> **Consegna 1**
Raccogli tutte le righe dell'elenco in cui compare la parola "screenshot".

> **Brano di partenza**
══════════════════════════════
Degustazione riservata unicamente ai professionali del settore!

Premetto che mi unisco al coro degli entusiasti, per quanto ne possa capire io che sono solo un appassionato: il vino italiano va bene, anzi benissimo, tutti fanno grandi affari, cresce la qualità, cresce il fatturato, si battono i record, e tavolta anche i francesi. Tutto bene, tutti contenti?

Il Vinitaly, essendo la più importante fiera italiana del settore, e una delle più importanti al mondo, è, o dovrebbe essere, lo specchio di tutto ciò. E’ una fiera ricca, allegra, affollata, prestigiosa e popolare allo stesso tempo. Al Vinitaly ci sono tutti: i produttori di vino, i distributori, gli esercenti pubblici (bar, ristoranti, enoteche), i sommelier, il pubblico esperto, il grande pubblico dei curiosi e gli immancabili giornalisti.

Successo, affari e appagamento per tutti. Il Vinitaly fa soldi vendendo ai produttori gli spazi espositivi e al grande pubblico gli ingressi a 35 euro. I produttori fanno i soldi vendendo molto del loro vino ai distributori e poco direttamente agli esercenti. I distributori e gli esercenti riescono in un solo colpo e a bassissimo costo a incontrare tantissimi produttori e i loro vini. I sommelier e il pubblico esperto riescono in una volta sola ad assaggiare tantissimi vini, allargando la loro conoscenza. Il grande pubblico si può tuffare in questo mondo di mille profumi e gusti, assaggiando vini che nella vita quotidiana non acquisterebbero mai per il prezzo. I giornalisti hanno mille notizie e approfondimenti per i loro lettori.

Ma non tutto torna.

Il Vinitaly era in origine , come tante altre, una fiera business, e gli attori business sono chi ha il vino (produttori) e chi ha i soldi, tanti (distributori) o pochi (esercenti).

Ma poi si sono aggiunti i sommelier che sono i promotori e i venditori dei vini al pubblico.

Quindi i giornalisti specializzati e ultimamente illustri blogger di settore.

E poi ancora è arrivato il pubblico esperto, la crema della clientela, quella che spende volentieri ingenti cifre per le bottiglie.

E infine ecco il grande pubblico che non rappresenta nulla, non fa nulla e non ha nulla, se non che questi clienti occasionali presi tutti assieme valgono tantissimo.

E, come fastidioso ma irrinunciabile effetto collaterale, ecco i giornalisti generalisti a fare da cassa di risonanza.

Per i produttori, gente come i sommelier, la ristretta clientela esperta, i giornalisti, allineati o cani sciolti che siano, e i blogger, sono ancora gestibili, sopportabili e talvolta benvenuti.
══════════════════════════════
> **Consegna 2**
Traduci in inglese questa frase del brano sul Vinitaly: «I giornalisti hanno mille notizie e approfondimenti per i loro lettori.»
══════════════════════════════
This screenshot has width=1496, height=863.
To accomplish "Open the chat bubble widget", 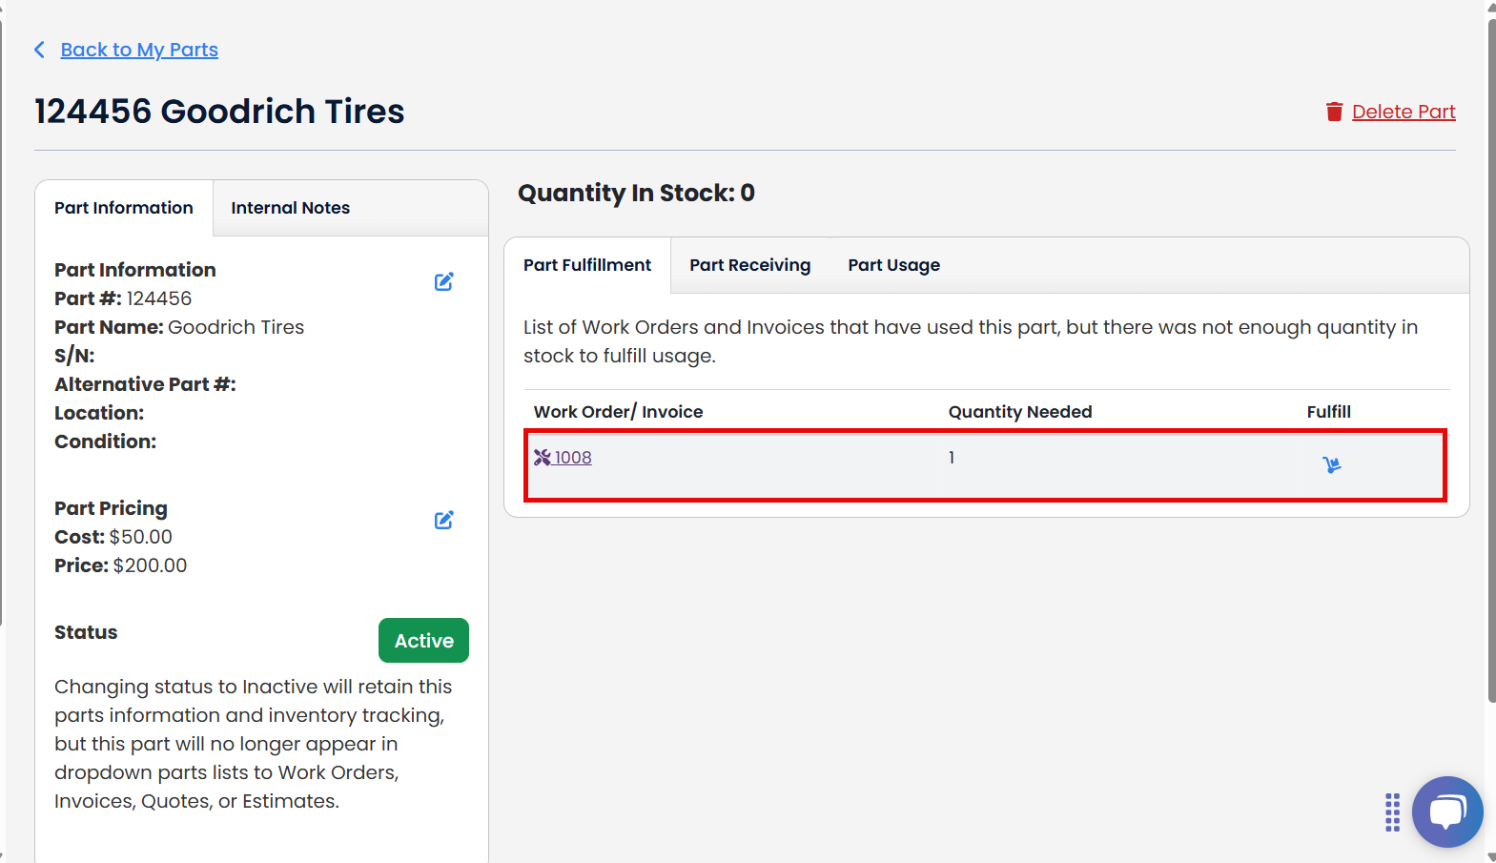I will 1446,812.
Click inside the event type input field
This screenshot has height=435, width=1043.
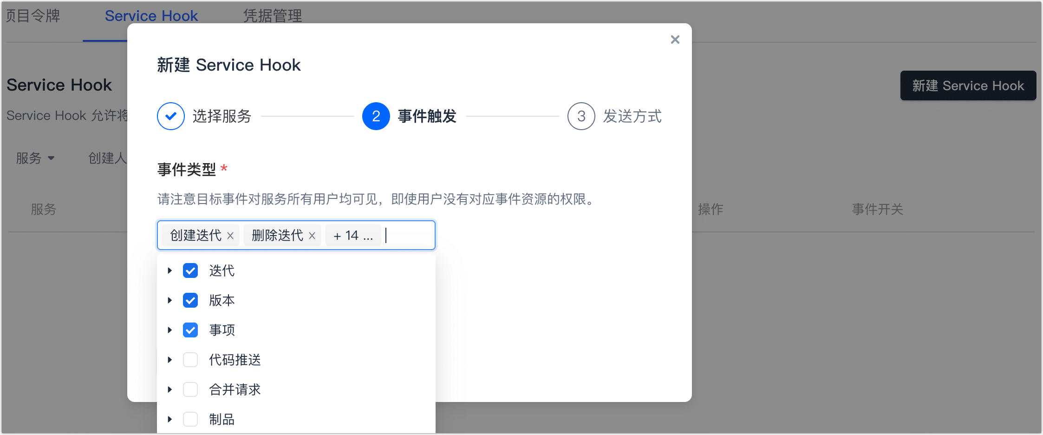point(406,235)
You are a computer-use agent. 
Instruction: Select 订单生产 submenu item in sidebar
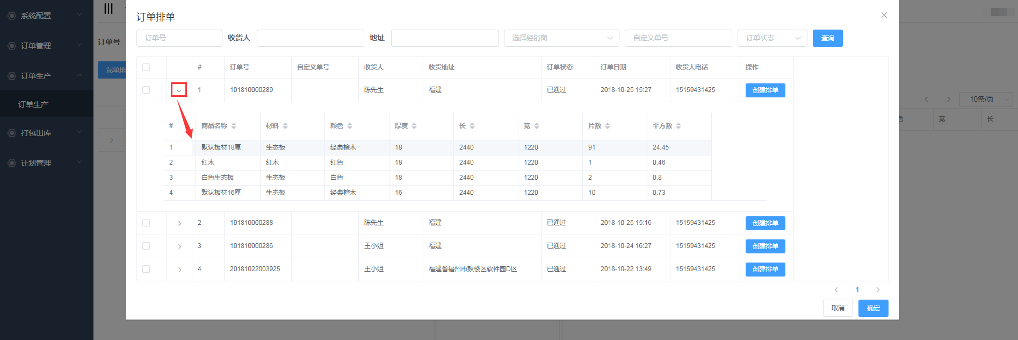[x=33, y=104]
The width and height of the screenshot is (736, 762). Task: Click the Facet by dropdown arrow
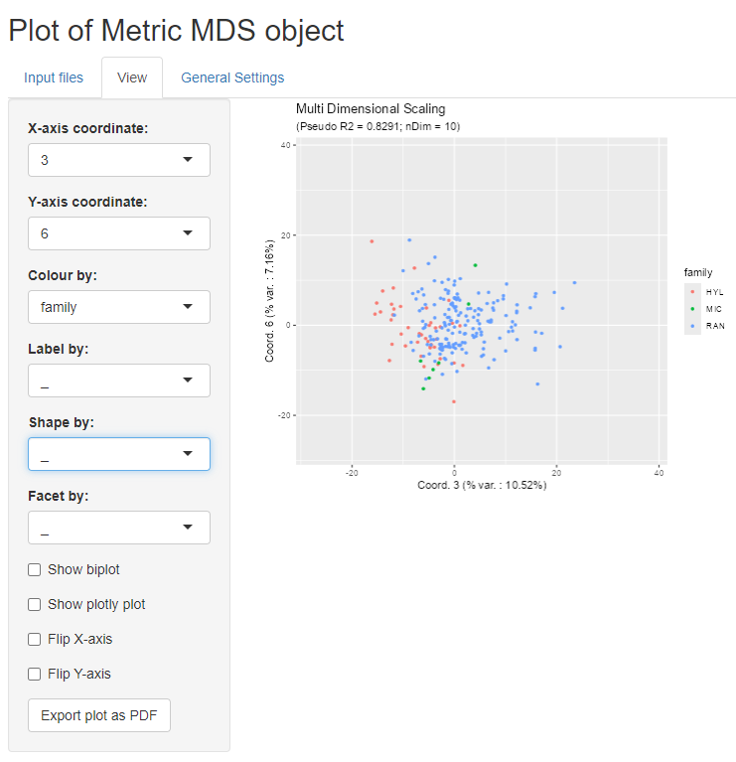pyautogui.click(x=188, y=527)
══════════════════════════════
> **Soluzione svolta 1**
This screenshot has width=1496, height=863.
This screenshot has height=435, width=1043.
The width and height of the screenshot is (736, 762). Task: Click the Facet by dropdown arrow

> **Soluzione svolta 2**
Journalists have a thousand news stories and in-depth pieces for their readers.